Not being critical of the gap per se. Just trying to illustrate the point that you had high pressure gas loaded with powder particles escaping through that gap and impinging on your revolvers crane in front of the cylinder. The big problem as I see it is the powder is not all gaseous due to it's too slow for application use and clogging up your crane and cylinder. I would suggest as others that powders such as 2400, 296/H110 would be better. If you were then to get the binding cylinder after 50 rds I would be looking for a gun problem.

BCB
10-06-2012, 10:09 AM
Well, got the Security-Six all cleaned up and ready to do some more shooting…

Went to a fast burner—Scot 453 and a slower burner—2400…

I am a bit uncertain that the 296/110, 4227, Lil’Gun and maybe even 2400 will be much slower than WC-680…

I have a burn rate chart (246 powders listed) and it lists 296/110 @ 112—4227 @118, and 2400 @ 101…

The same chart lists AA-1680 @ 117, But, W-680 is @ 124...

So, I am trying 2400 as it seems to be a bit faster, at least according to the chart, than WC-680…

Same lube, same primers and same everything else, except the different powders…

We shall see what we shall see…

Thanks…BCB

MT Gianni
10-06-2012, 12:24 PM
If you are playing with the slow pistol powders, one thing not mentioned is the need for a heavy crimp.

BCB
10-06-2012, 05:04 PM
Just returned from my shooting range...

Fired 25 rounds loaded with 6.0 grains of Scot 453 and 25 rounds loaded with 12.0 grains of 2400...

Cylinder spins freely.

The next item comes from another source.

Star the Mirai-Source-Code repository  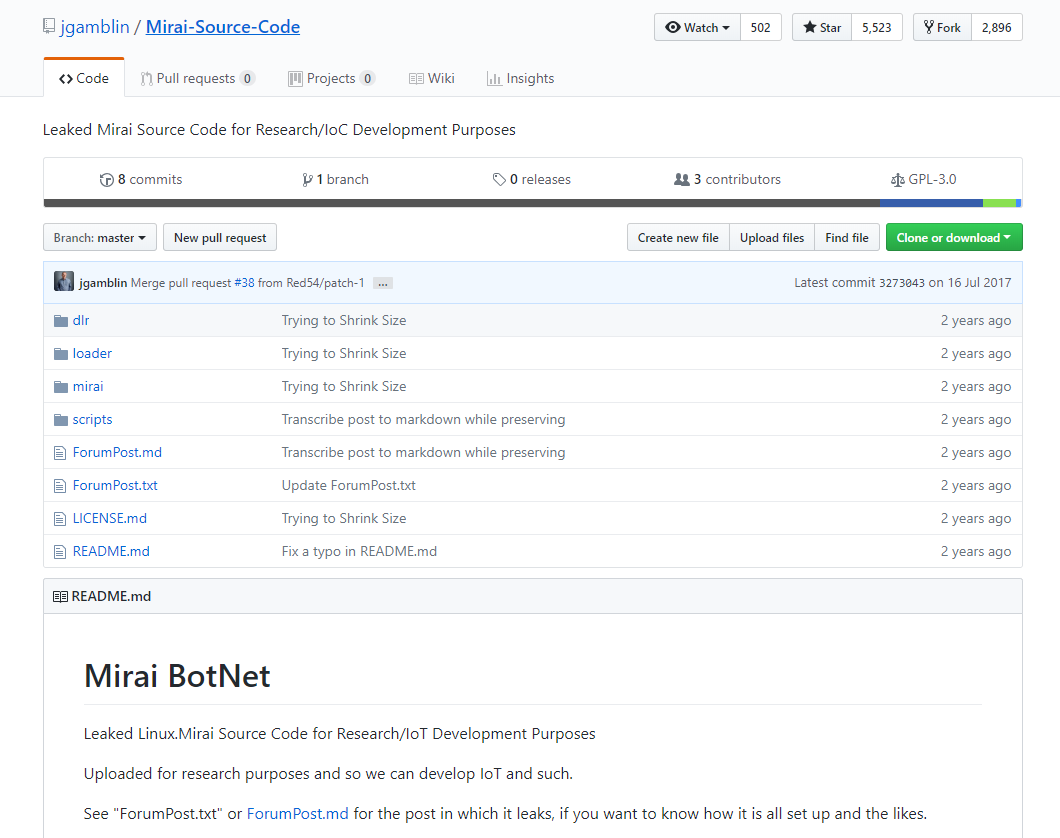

Not much residue on the stainless steel frame or thereabout...

Appears to have been the WC-680 powder...

I use it some with my 445 Super Magnum, but it is even dirty there if I remember correctly as I havent' shoot in in a year or so...

I always thought the grunge was just from the lube, but it seems the Carnauba Red is not the problem, but the WC-680 is...

Learn something every day I guess...

Only problem, that load using WC-680 was very very accurate from the Security-Six...

BCB

atr
10-06-2012, 05:33 PM
I was shooting my .357 S&W and encounter the same thing....hand loads with 4227 and the powder was leaving residue which interfered with the cylinder turning....i.e. dirty powder residue.
atr

fecmech
10-06-2012, 07:22 PM
Only problem, that load using WC-680 was very very accurate from the Security-Six...
With 358429 and 13-14 grs of 2400 or 15-16 grs of 296/H110 I have always had Bullseye 10 ring accuracy@ 50 yds with the edge going to 296. This is in a lot of .357 guns. I would be very surprised if your Ruger would not perform as well or better than W680.

leftiye
10-06-2012, 07:45 PM
Tain't the C-Red, I've never had that happen, and C-Red is all I use. It's the 680 as R5R said. Way too slow for .357. Blue Dot forever! And it's accurate, too. Wanna sell that 680? It outperforms AA 1680 in some apps.